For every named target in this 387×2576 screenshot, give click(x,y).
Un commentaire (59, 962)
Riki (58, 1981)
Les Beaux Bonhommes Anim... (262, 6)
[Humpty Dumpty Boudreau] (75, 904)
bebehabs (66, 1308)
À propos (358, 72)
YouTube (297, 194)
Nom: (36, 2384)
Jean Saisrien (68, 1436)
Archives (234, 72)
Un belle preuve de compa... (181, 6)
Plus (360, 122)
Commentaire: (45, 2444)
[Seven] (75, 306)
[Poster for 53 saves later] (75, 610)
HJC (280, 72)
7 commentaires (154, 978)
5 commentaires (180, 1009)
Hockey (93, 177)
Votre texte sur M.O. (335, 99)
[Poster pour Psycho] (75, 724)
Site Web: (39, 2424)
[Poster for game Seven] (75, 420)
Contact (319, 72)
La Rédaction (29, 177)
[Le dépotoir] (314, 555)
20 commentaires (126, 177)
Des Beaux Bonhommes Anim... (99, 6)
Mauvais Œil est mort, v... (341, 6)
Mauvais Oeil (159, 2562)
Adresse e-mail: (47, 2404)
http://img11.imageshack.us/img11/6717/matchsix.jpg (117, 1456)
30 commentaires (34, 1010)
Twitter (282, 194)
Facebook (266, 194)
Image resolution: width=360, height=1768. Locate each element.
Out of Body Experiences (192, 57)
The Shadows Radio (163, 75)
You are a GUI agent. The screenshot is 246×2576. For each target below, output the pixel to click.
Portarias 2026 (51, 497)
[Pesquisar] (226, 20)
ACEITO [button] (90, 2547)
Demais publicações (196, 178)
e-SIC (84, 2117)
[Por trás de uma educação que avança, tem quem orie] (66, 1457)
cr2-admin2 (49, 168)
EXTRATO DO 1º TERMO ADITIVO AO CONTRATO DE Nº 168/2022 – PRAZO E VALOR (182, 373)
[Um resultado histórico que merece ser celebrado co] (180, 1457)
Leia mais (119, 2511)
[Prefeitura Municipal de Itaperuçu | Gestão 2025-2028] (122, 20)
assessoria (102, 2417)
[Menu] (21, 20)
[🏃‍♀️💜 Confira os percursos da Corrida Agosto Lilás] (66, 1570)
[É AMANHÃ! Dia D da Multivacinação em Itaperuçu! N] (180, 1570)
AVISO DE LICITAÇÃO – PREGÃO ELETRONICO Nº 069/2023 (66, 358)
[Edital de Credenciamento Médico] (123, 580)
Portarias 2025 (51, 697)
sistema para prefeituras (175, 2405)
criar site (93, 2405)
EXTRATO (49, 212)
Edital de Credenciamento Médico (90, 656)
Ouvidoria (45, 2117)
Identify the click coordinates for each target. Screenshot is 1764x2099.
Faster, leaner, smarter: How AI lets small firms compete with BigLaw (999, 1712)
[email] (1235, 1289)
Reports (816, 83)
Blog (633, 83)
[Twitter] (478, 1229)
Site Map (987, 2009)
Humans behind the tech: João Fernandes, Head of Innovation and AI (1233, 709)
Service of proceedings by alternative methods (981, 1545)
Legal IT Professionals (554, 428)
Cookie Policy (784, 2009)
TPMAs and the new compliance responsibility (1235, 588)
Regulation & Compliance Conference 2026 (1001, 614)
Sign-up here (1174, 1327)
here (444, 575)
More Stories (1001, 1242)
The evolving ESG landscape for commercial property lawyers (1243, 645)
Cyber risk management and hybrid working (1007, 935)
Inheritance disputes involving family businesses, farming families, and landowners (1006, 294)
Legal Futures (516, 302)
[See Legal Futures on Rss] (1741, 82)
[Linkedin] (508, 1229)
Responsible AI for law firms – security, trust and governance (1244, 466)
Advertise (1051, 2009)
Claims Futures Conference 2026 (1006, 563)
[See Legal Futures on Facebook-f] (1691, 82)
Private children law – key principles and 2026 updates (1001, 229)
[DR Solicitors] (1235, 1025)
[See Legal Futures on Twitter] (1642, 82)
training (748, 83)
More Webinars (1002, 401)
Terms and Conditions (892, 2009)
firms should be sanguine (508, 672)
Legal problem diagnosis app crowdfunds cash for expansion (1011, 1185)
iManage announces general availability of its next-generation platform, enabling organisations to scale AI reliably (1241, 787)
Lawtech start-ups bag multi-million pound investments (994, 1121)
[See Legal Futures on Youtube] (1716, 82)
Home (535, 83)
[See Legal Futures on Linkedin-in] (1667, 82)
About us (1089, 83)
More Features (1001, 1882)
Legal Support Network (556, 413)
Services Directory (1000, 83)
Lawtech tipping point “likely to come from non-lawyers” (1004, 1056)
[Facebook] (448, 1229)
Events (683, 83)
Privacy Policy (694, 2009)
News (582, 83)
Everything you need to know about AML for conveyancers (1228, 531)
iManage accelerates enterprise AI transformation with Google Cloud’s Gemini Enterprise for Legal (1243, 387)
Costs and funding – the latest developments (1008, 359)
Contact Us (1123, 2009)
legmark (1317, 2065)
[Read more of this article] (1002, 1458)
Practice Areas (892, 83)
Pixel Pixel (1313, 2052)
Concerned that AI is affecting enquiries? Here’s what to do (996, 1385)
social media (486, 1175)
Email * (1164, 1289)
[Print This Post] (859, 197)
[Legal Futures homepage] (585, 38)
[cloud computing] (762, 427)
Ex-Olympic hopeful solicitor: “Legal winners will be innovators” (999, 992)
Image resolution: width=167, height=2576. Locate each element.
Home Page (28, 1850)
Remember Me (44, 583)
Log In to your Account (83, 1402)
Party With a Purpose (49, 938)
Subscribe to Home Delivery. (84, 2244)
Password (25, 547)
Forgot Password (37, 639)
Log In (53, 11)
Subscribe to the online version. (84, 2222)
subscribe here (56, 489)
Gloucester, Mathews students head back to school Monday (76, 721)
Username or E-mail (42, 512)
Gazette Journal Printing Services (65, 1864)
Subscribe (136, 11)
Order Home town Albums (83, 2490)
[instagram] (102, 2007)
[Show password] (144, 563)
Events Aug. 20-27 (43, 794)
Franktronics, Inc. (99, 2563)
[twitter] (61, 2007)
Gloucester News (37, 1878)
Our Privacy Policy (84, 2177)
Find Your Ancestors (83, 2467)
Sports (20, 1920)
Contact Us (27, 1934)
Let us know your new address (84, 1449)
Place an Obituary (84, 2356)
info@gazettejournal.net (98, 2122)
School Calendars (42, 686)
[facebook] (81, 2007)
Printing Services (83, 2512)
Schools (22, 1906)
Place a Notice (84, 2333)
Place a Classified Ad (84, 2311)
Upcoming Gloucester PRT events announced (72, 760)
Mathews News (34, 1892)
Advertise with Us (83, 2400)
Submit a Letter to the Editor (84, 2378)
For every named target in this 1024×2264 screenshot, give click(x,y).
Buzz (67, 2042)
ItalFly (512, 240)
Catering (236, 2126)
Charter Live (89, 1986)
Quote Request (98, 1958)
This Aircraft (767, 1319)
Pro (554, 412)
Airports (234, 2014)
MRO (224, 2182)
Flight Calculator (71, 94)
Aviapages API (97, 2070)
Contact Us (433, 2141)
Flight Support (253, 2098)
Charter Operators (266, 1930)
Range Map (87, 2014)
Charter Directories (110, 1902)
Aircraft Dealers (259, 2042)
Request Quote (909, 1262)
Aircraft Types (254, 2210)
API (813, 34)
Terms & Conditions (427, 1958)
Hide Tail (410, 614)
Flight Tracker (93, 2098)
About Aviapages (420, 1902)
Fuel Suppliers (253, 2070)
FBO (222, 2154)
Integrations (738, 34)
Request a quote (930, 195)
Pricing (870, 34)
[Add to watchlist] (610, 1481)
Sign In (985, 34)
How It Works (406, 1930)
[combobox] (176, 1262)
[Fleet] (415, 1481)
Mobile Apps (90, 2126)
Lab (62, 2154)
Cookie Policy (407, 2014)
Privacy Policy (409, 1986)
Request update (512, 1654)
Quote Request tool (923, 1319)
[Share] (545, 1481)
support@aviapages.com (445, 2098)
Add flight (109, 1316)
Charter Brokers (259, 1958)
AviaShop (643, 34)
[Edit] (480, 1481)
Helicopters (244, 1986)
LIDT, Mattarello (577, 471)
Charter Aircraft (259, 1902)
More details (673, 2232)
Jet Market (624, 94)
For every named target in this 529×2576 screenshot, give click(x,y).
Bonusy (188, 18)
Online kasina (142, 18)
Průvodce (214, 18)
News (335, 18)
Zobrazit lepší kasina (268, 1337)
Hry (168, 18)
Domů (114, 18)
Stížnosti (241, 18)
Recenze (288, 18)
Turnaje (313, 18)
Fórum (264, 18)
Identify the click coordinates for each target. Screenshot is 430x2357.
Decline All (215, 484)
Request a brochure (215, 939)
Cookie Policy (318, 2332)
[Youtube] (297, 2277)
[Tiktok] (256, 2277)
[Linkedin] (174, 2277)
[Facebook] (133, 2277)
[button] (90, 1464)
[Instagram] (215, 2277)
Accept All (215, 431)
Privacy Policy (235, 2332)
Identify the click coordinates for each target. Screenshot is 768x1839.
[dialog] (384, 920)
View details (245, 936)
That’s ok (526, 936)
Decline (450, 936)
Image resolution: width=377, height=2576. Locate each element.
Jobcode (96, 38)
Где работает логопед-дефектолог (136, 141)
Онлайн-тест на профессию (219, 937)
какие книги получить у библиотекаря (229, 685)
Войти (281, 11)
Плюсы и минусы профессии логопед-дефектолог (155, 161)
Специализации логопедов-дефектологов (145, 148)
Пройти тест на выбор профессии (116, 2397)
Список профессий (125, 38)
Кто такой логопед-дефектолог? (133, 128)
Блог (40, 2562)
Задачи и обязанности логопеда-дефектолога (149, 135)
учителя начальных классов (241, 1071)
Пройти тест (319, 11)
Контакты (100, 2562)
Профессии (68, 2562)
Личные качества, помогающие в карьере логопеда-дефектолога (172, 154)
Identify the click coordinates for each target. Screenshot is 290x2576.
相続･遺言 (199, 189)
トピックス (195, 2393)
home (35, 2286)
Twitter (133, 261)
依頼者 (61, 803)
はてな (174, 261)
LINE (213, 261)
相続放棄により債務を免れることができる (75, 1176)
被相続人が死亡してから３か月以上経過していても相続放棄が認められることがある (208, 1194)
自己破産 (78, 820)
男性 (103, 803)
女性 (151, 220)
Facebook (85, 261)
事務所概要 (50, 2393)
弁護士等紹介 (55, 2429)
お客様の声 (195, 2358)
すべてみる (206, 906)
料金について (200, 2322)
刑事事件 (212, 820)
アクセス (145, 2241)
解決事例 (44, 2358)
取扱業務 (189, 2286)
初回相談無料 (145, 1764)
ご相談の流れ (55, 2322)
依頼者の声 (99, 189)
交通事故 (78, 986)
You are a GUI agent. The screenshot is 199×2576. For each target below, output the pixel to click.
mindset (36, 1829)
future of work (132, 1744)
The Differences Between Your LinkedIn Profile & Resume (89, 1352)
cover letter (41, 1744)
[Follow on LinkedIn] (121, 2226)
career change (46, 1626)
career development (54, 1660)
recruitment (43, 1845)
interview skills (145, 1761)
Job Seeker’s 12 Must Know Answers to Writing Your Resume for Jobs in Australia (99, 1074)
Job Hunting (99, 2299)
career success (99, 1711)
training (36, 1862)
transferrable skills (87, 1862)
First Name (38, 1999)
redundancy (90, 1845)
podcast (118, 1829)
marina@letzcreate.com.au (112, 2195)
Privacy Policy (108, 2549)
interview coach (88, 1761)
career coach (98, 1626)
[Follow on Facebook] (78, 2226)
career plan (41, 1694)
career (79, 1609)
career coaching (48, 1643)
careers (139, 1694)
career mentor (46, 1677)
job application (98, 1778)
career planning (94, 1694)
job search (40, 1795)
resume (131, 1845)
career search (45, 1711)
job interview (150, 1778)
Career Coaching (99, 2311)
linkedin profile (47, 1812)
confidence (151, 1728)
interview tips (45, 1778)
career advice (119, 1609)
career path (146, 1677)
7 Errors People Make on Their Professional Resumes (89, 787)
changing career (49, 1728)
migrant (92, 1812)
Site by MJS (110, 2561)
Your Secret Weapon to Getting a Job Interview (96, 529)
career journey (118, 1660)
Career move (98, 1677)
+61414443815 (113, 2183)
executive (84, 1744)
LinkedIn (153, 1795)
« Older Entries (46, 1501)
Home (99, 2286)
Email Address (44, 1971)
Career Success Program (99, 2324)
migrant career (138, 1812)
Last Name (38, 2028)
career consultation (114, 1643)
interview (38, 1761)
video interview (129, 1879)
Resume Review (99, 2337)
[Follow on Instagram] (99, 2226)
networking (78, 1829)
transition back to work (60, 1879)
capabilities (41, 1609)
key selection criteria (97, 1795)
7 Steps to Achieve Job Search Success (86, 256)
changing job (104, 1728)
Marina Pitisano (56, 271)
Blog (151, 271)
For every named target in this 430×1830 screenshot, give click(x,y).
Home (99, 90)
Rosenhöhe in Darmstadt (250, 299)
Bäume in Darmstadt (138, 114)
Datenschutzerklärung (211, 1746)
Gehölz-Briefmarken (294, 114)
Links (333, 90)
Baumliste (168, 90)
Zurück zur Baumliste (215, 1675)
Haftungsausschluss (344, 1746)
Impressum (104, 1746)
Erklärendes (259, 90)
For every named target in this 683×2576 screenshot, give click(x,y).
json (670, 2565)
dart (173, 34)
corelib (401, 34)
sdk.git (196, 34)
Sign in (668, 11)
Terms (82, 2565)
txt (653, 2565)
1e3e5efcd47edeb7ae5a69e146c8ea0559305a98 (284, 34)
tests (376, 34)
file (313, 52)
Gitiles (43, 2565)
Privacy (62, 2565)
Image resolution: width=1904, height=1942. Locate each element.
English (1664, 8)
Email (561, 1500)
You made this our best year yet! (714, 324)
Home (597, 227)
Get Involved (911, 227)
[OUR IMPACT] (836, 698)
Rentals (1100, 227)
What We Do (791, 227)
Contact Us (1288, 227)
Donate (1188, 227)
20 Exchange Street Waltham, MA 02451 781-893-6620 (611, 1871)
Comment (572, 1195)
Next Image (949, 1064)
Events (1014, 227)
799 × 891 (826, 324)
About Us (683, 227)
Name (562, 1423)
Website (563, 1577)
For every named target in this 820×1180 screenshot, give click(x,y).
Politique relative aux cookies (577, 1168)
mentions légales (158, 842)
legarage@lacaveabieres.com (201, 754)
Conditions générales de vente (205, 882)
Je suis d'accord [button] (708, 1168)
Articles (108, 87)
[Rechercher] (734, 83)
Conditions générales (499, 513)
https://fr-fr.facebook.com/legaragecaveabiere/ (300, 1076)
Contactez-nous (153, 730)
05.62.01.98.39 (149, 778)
#####
## What you are asked to do
Set the material down exactly as written, starting at its first line. The line containing "Archives (234, 72)" is the last one to include.

## Expected output
For every named target in this 387×2576 screenshot, give click(x,y).
Un commentaire (59, 962)
Riki (58, 1981)
Les Beaux Bonhommes Anim... (262, 6)
[Humpty Dumpty Boudreau] (75, 904)
bebehabs (66, 1308)
À propos (358, 72)
YouTube (297, 194)
Nom: (36, 2384)
Jean Saisrien (68, 1436)
Archives (234, 72)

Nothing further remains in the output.